The increase in the total amount of all goods and services produced was spurred by personal consumption of goods and services — a key component of the GDP — which gained 5.1 percent on an annualized basis. The Gross Domestic Product had been projected to grow 3.9 percent, the Commerce Department said.
In comparison, the economy gained 3.3 percent in the second quarter and 4.5 percent in the first quarter. The economy is anticipated to expand about 4 percent for the year. The Bush administration is forecasting a slower growth rate of 3.5 percent next year.
The total amount of goods and services in the third quarter was $10.9 trillion, up 1 percent from the second quarter. Spending on clothing and shoes rose a seasonally adjusted 1.5 percent to $351.6 billion against the second quarter, when spending fell 1.4 percent to $346.5 billion. Compared with the same period in 2003, clothing and shoe sales in the third quarter increased 12 percent.
Minus personal outlays, disposable income in the third quarter increased 4.5 percent to a seasonally adjusted $8.588 trillion, compared with $8.209 trillion for the same period last year.

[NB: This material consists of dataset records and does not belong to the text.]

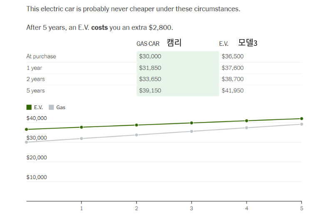
Task: Click the 캠리 gas car label
Action: click(174, 42)
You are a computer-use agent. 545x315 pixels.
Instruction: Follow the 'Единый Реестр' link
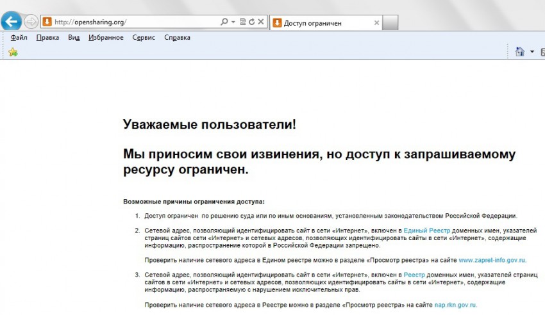point(427,230)
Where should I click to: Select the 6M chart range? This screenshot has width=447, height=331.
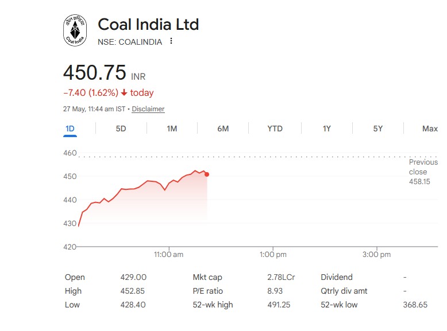point(223,128)
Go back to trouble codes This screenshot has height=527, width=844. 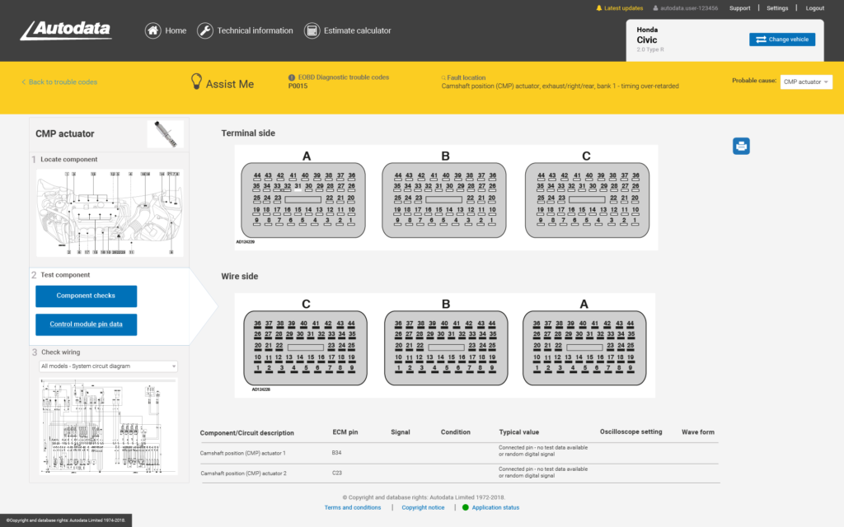pyautogui.click(x=59, y=82)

The stock markets had a positive reaction to the Commerce Department report that the Dow Jones Industrial Average rose 56.46 points, or 0.5 percent, to close Wednesday at 10,815.89, a three-and-a-half-year high. The broader Standard & Poor’s 500 index inched up 4.12 points, or 0.3 percent, to 1,209.57 and the S&P Retail index advanced 3.6 points, or 0.8 percent, to 455.29.